BÜYÜK BİR UMUTLA KARŞILANDIK

“Kürt halkının talebi her zaman Sayın Öcalan’ın özgürlüğü ve Kürt halkının statü kazanmasıdır” diyen Zeynep Oduncu, yürüyüşleri boyunca coşkuyla karşılandıklarını belirtti. Başlattıkları yürüyüşün başarıya ulaşacağına inandıklarını vurgulayan Oduncu konuşmasını şu sözlerle sonlandırdı: “100 yıldır inkar edilen bir halkın, son 35 aydır Sayın Abdullah Öcalan üzerindeki mutlak tecrit ile birlikte daha da derinleştiği, krize döndüğü bir noktada kitlelerin tek bir söylemi var. Gittiğimiz her yerde, yürüdüğümüz her yolda, her gittiğimiz ilde, ilçede, beldede yüzlerce, binlerce insanla karşılaşıyoruz. Büyük bir coşkuyla, büyük bir umutla karşılanıyoruz ve bunun verdiği enerji gerçekten çok değerli, çok kıymetli. Ve halkların tek temennisi artık Sayın Öcalan’ın fiziki özgürlüğünün sağlanması, barışın olması ve bunlarla birlikte eşitlik, adalet ve yeniden yaşanılabilir bir ülkenin yaratılması.

Hem Kurdistan halkları, hem de Türkiye halkları için artık son bir çıkış kapısı olarak bunu görüyoruz. Çünkü Türkiye’de her anlamda çoklu bir kriz var. Giderek daha da çürümüşlüğe doğru giden bir yaşam sunan bir iktidar anlayışı var.
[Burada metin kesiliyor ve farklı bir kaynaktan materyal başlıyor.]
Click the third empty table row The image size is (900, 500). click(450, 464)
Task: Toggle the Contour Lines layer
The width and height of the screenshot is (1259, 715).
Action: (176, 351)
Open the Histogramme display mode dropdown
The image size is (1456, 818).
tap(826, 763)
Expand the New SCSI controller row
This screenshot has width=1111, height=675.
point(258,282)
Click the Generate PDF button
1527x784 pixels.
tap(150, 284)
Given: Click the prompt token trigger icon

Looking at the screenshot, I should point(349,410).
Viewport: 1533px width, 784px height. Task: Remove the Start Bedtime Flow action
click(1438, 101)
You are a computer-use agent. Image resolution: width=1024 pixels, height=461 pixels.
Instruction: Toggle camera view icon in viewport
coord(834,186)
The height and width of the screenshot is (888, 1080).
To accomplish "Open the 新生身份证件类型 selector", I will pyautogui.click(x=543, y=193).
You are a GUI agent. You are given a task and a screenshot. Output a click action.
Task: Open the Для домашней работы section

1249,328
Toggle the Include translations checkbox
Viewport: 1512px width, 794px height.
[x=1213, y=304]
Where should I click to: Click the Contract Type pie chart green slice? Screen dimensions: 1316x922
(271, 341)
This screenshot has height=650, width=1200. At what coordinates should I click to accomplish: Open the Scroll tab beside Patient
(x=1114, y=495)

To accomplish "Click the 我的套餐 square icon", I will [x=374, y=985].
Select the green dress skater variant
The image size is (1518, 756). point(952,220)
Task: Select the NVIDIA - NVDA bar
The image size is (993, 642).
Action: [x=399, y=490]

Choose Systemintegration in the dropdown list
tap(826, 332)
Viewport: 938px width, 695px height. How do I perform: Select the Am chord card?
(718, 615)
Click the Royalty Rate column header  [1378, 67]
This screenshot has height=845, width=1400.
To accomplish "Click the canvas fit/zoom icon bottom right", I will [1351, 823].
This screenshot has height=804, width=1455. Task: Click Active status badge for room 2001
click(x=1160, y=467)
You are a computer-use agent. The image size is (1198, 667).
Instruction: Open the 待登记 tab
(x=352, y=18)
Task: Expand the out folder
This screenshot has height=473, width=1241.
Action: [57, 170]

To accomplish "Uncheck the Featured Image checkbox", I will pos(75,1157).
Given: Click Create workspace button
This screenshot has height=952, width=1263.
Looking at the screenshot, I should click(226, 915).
Ve bizim bu anlayıştan sıyrılmamızın tek yolu bu yürüyüşün başarıyla sonuçlanması. Hem Kurdistan halkları, hem de Türkiye halkları için yeniden bir doğuşun, yeniden bir yaşamın adımı olması gerektiğine inanıyoruz ve bu yüzden, halkların da taleplerinin bu yönde olduğunu her gittiğimiz alanda gördüğümüz için bu yürüyüşün eninde sonunda başarıyla sonuçlanacağına inançla gidiyoruz.”